Myanmar’s military has officially postponed an election promised by August this year after extending a state of emergency it imposed in the aftermath of its 2021 coup.
In a statement on state television on Monday, the military cited ongoing violence as the reason for the election delay.
“In order to have an election that is free and fair and also to be able to vote without any fear, necessary security arrangements are still needed and so the period for the state of emergency has been extended,” the statement said.
The announcement amounted to an admission that the military does not exercise enough control to stage the polls and has failed to subdue widespread opposition to its rule, which includes increasingly challenging armed resistance as well as nonviolent protests and civil disobedience.
The state of emergency was declared when troops arrested elected leader Aung San Suu Kyi as well as top officials from her government and members of her National League for Democracy (NLD) party on February 1, 2021. The military claimed widespread fraud in the election held in November 2020, which returned the NLD to power, for its power grab.
The takeover reversed years of progress towards democracy after five decades of military rule in Myanmar.
“We need for a time to continue our duty for systematic preparation as we shouldn’t hold coming elections in a rush,” he told the military-backed National Defence and Security Council (NDSC), according to the MRTV broadcaster.
Monday’s report did not specify when the polls might be held, saying only that they would occur after the goals of the state of emergency are accomplished.

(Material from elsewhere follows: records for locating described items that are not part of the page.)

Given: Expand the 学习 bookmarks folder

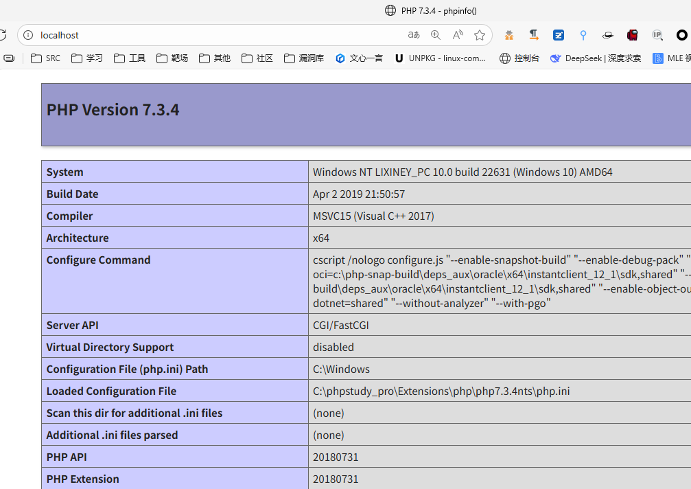Looking at the screenshot, I should click(x=87, y=58).

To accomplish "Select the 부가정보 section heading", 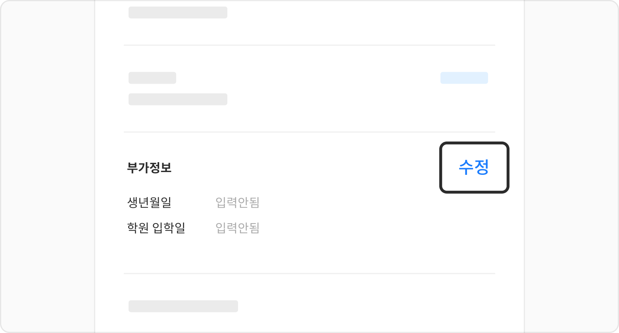I will click(149, 168).
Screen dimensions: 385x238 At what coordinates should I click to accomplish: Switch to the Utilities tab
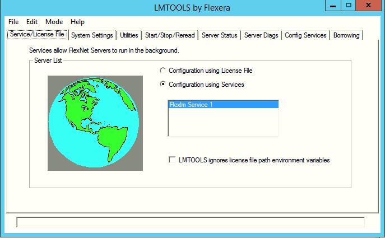[129, 35]
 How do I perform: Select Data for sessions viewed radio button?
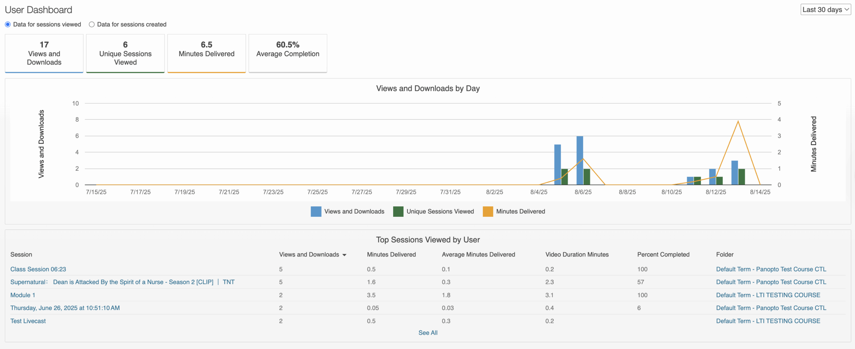pos(8,24)
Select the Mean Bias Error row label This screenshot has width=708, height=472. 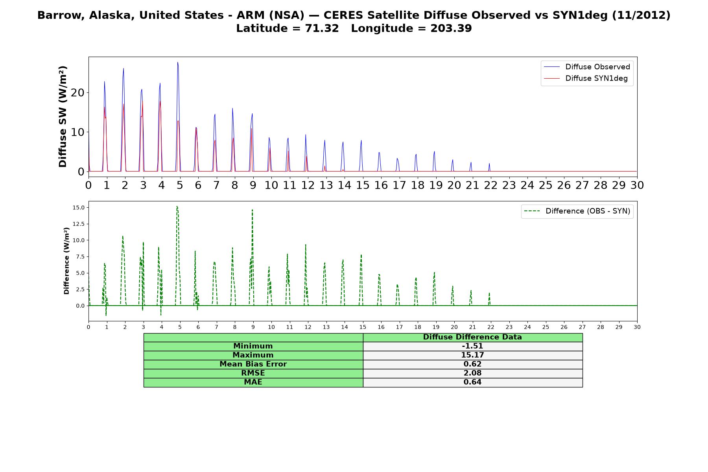tap(253, 364)
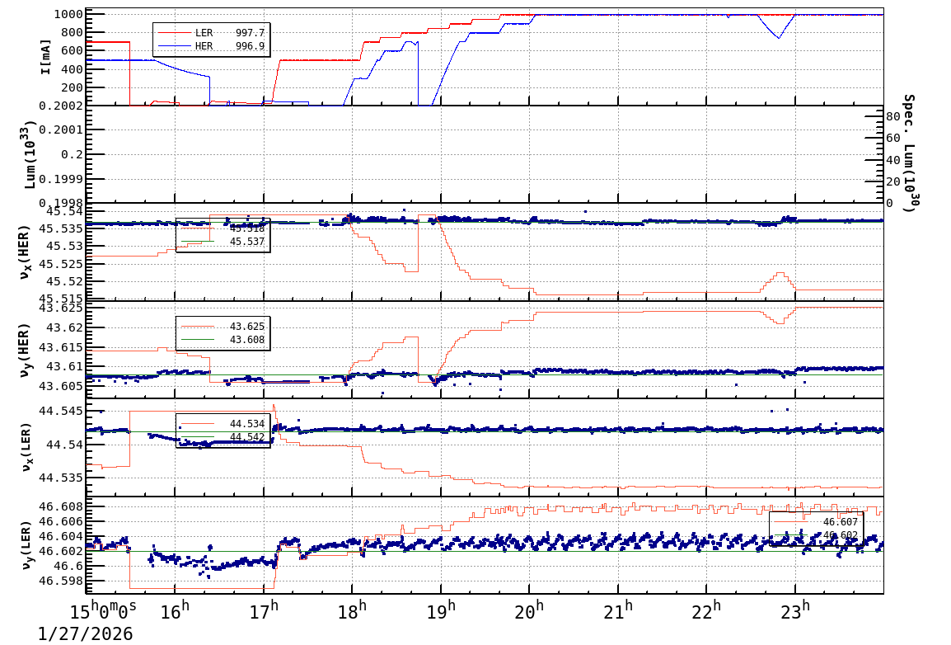Click the red line marker beside 43.625 legend value

(198, 326)
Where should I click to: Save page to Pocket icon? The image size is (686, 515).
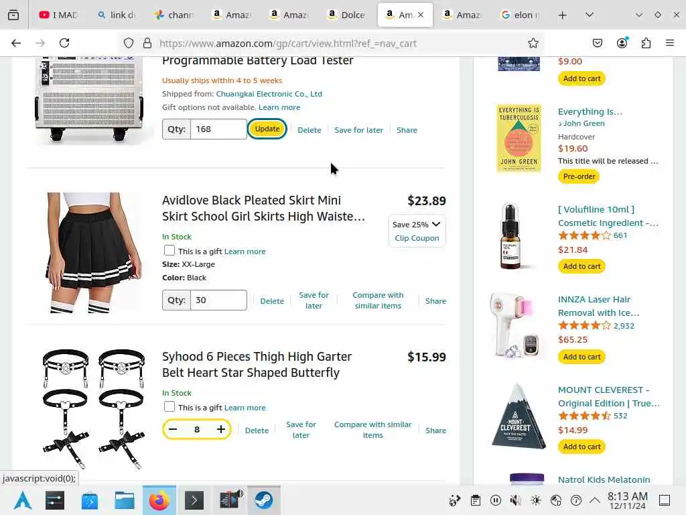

The emergency, which is being extended for a fourth time, allows the military to assume all government functions, giving Min Aung Hlaing, who heads the governing council, legislative, judicial and executive powers.
“The regime’s widespread brutality and disregard for the democratic aspirations of the people of Burma continue to prolong the crisis,” he added.
The military’s crackdown on dissent has killed more than 3,800 people and seen more than 24,000 arrested, according to a local monitoring group.
The military says more than 5,000 civilians have been killed by “terrorists” since it seized power.
Diplomatic efforts to end the conflict led by the United Nations and the Association of Southeast Asian Nations regional bloc have, meanwhile, stalled, with the military refusing to engage with its opponents.